Jobs-to-be-done naturally evolve to be more complex and more complete because we as human beings have an inherent desire to “evolve“. Consumers will prefer solutions that help them to move forward in a certain aspect of their life – in other words, solutions that help them to get a certain job done better. Companies try to develop products and services that are ahead of this development – at least one step farther ahead of this development than their competitors. Customers as well as companies are part of the game, driving the process forward from their position.

If a company learns to understand its customer’s job-to-be-done at a detailed level it can identify the drivers of its future evolution: the underserved customer needs. Identifying underserved needs through a customer’s job-to-de-done is the core mission of Outcome-Driven Innovation® (ODI), an innovation process that puts Jobs-to-be-Done theory into practice. The ODI process breaks the job down into about a dozen chronological job steps. For each job step, the metrics customers use to evaluate success are identified and translated into a special syntax that ensures they are defined unambiguously and that they are free of solutions. We call these metrics “outcomes“. For example, when listening to music, customers want to “minimize the time it takes to get the songs in the desired listening order“ or they want to “minimize the likelihood of failing to include a song that a guest expects to hear“. Typically, 100 to 150 outcomes are identified for a given job. All of them are evaluated in a large-scale survey to identify the level of satisfaction and importance for each single outcome. Satisfaction and importance are then related to each other and organized in an “Opportunity Landscape“, a visual depiction of sustainable growth and disruptive innovation potential.

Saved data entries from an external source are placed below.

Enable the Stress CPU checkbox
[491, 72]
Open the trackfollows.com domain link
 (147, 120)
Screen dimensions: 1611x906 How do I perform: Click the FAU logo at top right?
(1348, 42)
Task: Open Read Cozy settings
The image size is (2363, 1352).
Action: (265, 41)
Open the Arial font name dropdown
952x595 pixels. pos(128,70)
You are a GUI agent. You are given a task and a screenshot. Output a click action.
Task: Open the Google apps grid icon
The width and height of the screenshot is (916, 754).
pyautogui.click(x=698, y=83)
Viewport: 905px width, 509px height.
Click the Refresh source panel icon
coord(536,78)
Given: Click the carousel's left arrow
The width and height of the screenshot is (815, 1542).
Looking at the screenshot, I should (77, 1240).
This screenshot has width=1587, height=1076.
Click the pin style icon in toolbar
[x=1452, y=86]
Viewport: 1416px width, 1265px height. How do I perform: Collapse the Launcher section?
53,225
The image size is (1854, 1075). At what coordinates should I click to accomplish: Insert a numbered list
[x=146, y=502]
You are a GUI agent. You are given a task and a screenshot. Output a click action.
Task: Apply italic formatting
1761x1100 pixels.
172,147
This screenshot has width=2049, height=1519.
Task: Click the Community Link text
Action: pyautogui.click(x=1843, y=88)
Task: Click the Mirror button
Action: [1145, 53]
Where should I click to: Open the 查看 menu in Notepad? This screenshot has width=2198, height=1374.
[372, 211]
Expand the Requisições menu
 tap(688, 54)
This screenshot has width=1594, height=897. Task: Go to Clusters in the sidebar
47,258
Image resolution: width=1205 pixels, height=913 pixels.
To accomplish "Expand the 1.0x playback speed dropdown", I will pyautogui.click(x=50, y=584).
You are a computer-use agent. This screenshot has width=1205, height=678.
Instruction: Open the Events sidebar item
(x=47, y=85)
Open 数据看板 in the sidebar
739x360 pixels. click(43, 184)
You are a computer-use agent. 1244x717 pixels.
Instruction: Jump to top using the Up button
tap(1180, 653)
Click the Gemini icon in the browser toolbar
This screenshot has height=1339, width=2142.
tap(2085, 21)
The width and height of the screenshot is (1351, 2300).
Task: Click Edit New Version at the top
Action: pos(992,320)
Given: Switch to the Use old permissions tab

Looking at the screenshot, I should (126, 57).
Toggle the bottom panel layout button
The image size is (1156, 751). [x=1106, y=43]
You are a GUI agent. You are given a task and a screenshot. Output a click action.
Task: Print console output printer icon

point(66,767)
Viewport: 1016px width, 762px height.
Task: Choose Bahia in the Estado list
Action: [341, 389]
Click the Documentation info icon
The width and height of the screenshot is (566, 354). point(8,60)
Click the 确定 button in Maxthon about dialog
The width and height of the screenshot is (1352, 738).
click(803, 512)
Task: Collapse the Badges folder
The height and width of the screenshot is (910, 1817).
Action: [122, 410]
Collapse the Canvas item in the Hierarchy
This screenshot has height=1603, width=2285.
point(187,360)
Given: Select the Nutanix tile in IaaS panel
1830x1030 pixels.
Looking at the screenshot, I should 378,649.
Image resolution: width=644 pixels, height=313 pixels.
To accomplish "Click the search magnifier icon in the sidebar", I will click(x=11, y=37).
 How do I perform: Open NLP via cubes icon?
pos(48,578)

From the JTBD perspective, the underserved outcomes represent the weak points of today’s solutions and indicate the most probable direction of evolution of a customer’s job-to-be-done. Knowing its customer’s underserved outcomes is of great value to a company as it provides long term guidance for a company’s growth strategy (remember that a well-defined job-to-be-done does not change over time on the upper level; consequently the outcomes related to that JTBD do not lose their relevance over time).

Let’s return to our job-to-be-done example “listen to recorded music“. We don’t know what this particular job will develop into in, let’s say, 80 years from now. But we do know that people will still be listening to music and will still be using products and services to do so. The job will be bigger and more complex than today’s “listening to music“, enabling listeners to do things that are unimaginable from today’s point of view. Outcome-Driven Innovation® helps us to identify today’s opportunity areas which might be the first step into this future.